As for why agents should sell Ireland and why operators should package it, he pointed to: “it’s easy to get to, it’s affordable, you’re getting a quality product, it’s highly reputable, and internationally, it’s recognized with award after award for being a premium tourism destination.”
All things Irish
Ireland’s Minister of State for Tourism and Sport, Brendan Griffin, TD, talks his favourite local haunts, drinks, and more.
Where are you from? I’m living on the Wild Atlantic Way. I’m from Kerry.
What’s your favourite spot in Ireland to visit? For me, the Dingle Peninsula.
What about your favourite Irish dish or drink? You can’t beat a good pint of Guinness. So clichéd, but it is so good. And a grass-fed fillet steak from an Irish farm is just outstanding.
Share a favourite travel memory in Ireland: I would say visiting the Aran islands with my wife, back when we were students, 15 years ago.

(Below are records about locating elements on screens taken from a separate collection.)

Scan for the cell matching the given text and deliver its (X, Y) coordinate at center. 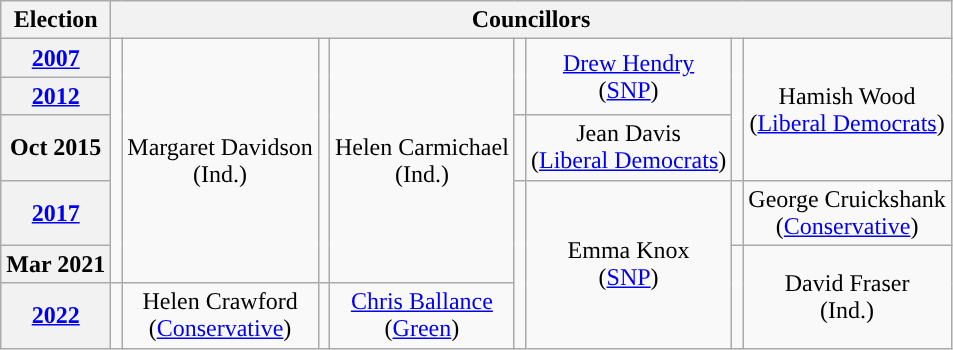
Councillors (532, 20)
Mar 2021 (56, 264)
Margaret Davidson(Ind.) (220, 161)
Drew Hendry(SNP) (628, 77)
Hamish Wood(Liberal Democrats) (848, 110)
Election (56, 20)
Jean Davis(Liberal Democrats) (628, 148)
Chris Ballance(Green) (422, 316)
2017 (56, 212)
Helen Crawford(Conservative) (220, 316)
2022 (56, 316)
David Fraser(Ind.) (848, 296)
Emma Knox(SNP) (628, 264)
Oct 2015 (56, 148)
2012 (56, 96)
George Cruickshank(Conservative) (848, 212)
Helen Carmichael(Ind.) (422, 161)
2007 (56, 58)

There’s a great fort, called Dún Aonghasa, an ancient stone fort and it’s right up to the cliffs, so if you crawl up there and look over, it’s fairly exhilarating. It’s 300 feet above the sea, and you’re looking down over the sea, it’s amazing.
What’s something you like to do in your neck of the woods? I love standing on the beach of Inch in January when the waves are thundering in, and just feeling alive, and feeling the water in your face. It’s brilliant. I prefer it personally to the months of June or July. Many people like to walk along the water when the sun is setting.
What do you think surprises people most upon visiting Ireland? The food is a surprise for a lot of people. I think sometimes people think that maybe food in Ireland isn’t world-class. Bear in mind, we’re an island nation with a huge tradition of fishing, so we have fresh fish all around the country. On plates sometimes the same day as it’s caught. People are pleasantly surprised when they walk into a restaurant, and they see that the steak they’re getting that night is from the farm of John Murphy, grass-fed steak from a mile out of the village. Organic, home-produced food is very evident on menus now all over Ireland, not just the top restaurants, but right through the country.
Anything else? I think that as well, just the scenery. People see it online, but it’s only when they’re standing on the Giant’s Causeway – it’s not quite the same until you’re actually there in person. People 9/10 times will tell me they’re blown away.